◆ Your task:
All of the data that follows should be retyped exactly as it appears.

[[ The input, beginning ]]

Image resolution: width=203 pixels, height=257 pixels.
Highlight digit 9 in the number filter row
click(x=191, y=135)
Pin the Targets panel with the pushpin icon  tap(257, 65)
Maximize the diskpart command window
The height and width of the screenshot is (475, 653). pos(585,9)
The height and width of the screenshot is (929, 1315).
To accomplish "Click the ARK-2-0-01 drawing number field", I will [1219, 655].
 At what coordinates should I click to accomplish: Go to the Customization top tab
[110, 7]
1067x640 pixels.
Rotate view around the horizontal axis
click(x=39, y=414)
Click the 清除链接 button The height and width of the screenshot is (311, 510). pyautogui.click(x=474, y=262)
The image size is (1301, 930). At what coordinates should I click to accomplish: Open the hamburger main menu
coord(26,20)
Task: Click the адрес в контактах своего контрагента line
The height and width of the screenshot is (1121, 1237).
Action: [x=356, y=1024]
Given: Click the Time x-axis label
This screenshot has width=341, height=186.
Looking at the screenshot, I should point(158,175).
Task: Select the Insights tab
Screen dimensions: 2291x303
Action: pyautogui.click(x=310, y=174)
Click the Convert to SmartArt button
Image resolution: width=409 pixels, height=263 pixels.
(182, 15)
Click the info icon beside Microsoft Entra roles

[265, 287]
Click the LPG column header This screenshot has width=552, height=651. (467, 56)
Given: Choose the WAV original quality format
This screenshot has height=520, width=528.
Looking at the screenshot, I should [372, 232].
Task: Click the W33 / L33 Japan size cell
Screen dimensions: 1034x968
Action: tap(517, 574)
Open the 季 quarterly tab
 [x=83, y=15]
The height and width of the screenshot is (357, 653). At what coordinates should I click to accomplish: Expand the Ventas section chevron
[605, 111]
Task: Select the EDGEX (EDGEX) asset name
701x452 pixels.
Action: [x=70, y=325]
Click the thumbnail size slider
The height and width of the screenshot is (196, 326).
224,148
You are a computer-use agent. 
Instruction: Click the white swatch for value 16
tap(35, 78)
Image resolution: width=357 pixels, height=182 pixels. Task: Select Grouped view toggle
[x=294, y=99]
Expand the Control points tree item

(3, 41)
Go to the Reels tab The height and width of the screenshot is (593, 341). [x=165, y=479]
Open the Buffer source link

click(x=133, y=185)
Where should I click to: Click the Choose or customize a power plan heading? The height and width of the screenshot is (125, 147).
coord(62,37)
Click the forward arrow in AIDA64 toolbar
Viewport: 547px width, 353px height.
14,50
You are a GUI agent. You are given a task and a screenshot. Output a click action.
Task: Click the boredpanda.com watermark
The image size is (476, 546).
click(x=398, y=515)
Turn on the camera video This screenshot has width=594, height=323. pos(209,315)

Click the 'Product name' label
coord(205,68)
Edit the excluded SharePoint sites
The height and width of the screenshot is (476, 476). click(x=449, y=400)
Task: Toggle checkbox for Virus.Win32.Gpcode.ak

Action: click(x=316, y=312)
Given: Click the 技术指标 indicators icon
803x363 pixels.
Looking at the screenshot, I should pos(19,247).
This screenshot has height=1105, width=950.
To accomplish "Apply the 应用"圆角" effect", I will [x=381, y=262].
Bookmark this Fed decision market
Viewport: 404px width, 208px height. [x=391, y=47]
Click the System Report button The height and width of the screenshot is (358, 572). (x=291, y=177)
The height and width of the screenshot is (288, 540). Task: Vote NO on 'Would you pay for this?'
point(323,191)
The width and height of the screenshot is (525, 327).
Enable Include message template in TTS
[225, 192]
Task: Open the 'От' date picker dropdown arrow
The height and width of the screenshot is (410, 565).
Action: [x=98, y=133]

[[ The input, end ]]

◆ Solution to this task:
Image resolution: width=203 pixels, height=257 pixels.
Highlight digit 9 in the number filter row
click(x=191, y=135)
Pin the Targets panel with the pushpin icon  tap(257, 65)
Maximize the diskpart command window
The height and width of the screenshot is (475, 653). pos(585,9)
The height and width of the screenshot is (929, 1315).
To accomplish "Click the ARK-2-0-01 drawing number field", I will [1219, 655].
 At what coordinates should I click to accomplish: Go to the Customization top tab
[110, 7]
1067x640 pixels.
Rotate view around the horizontal axis
click(x=39, y=414)
Click the 清除链接 button The height and width of the screenshot is (311, 510). pyautogui.click(x=474, y=262)
The image size is (1301, 930). At what coordinates should I click to accomplish: Open the hamburger main menu
coord(26,20)
Task: Click the адрес в контактах своего контрагента line
The height and width of the screenshot is (1121, 1237).
Action: [x=356, y=1024]
Given: Click the Time x-axis label
This screenshot has width=341, height=186.
Looking at the screenshot, I should point(158,175).
Task: Select the Insights tab
Screen dimensions: 2291x303
Action: pyautogui.click(x=310, y=174)
Click the Convert to SmartArt button
Image resolution: width=409 pixels, height=263 pixels.
(182, 15)
Click the info icon beside Microsoft Entra roles

[265, 287]
Click the LPG column header This screenshot has width=552, height=651. (467, 56)
Given: Choose the WAV original quality format
This screenshot has height=520, width=528.
Looking at the screenshot, I should [372, 232].
Task: Click the W33 / L33 Japan size cell
Screen dimensions: 1034x968
Action: tap(517, 574)
Open the 季 quarterly tab
 [x=83, y=15]
The height and width of the screenshot is (357, 653). At what coordinates should I click to accomplish: Expand the Ventas section chevron
[605, 111]
Task: Select the EDGEX (EDGEX) asset name
701x452 pixels.
Action: [x=70, y=325]
Click the thumbnail size slider
The height and width of the screenshot is (196, 326).
224,148
You are a computer-use agent. 
Instruction: Click the white swatch for value 16
tap(35, 78)
Image resolution: width=357 pixels, height=182 pixels. Task: Select Grouped view toggle
[x=294, y=99]
Expand the Control points tree item

(3, 41)
Go to the Reels tab The height and width of the screenshot is (593, 341). [x=165, y=479]
Open the Buffer source link

click(x=133, y=185)
Where should I click to: Click the Choose or customize a power plan heading? The height and width of the screenshot is (125, 147).
coord(62,37)
Click the forward arrow in AIDA64 toolbar
Viewport: 547px width, 353px height.
14,50
You are a GUI agent. You are given a task and a screenshot. Output a click action.
Task: Click the boredpanda.com watermark
The image size is (476, 546).
click(x=398, y=515)
Turn on the camera video This screenshot has width=594, height=323. pos(209,315)

Click the 'Product name' label
coord(205,68)
Edit the excluded SharePoint sites
The height and width of the screenshot is (476, 476). click(x=449, y=400)
Task: Toggle checkbox for Virus.Win32.Gpcode.ak

Action: click(x=316, y=312)
Given: Click the 技术指标 indicators icon
803x363 pixels.
Looking at the screenshot, I should pos(19,247).
This screenshot has height=1105, width=950.
To accomplish "Apply the 应用"圆角" effect", I will [x=381, y=262].
Bookmark this Fed decision market
Viewport: 404px width, 208px height. [x=391, y=47]
Click the System Report button The height and width of the screenshot is (358, 572). (x=291, y=177)
The height and width of the screenshot is (288, 540). Task: Vote NO on 'Would you pay for this?'
point(323,191)
The width and height of the screenshot is (525, 327).
Enable Include message template in TTS
[225, 192]
Task: Open the 'От' date picker dropdown arrow
The height and width of the screenshot is (410, 565).
Action: [x=98, y=133]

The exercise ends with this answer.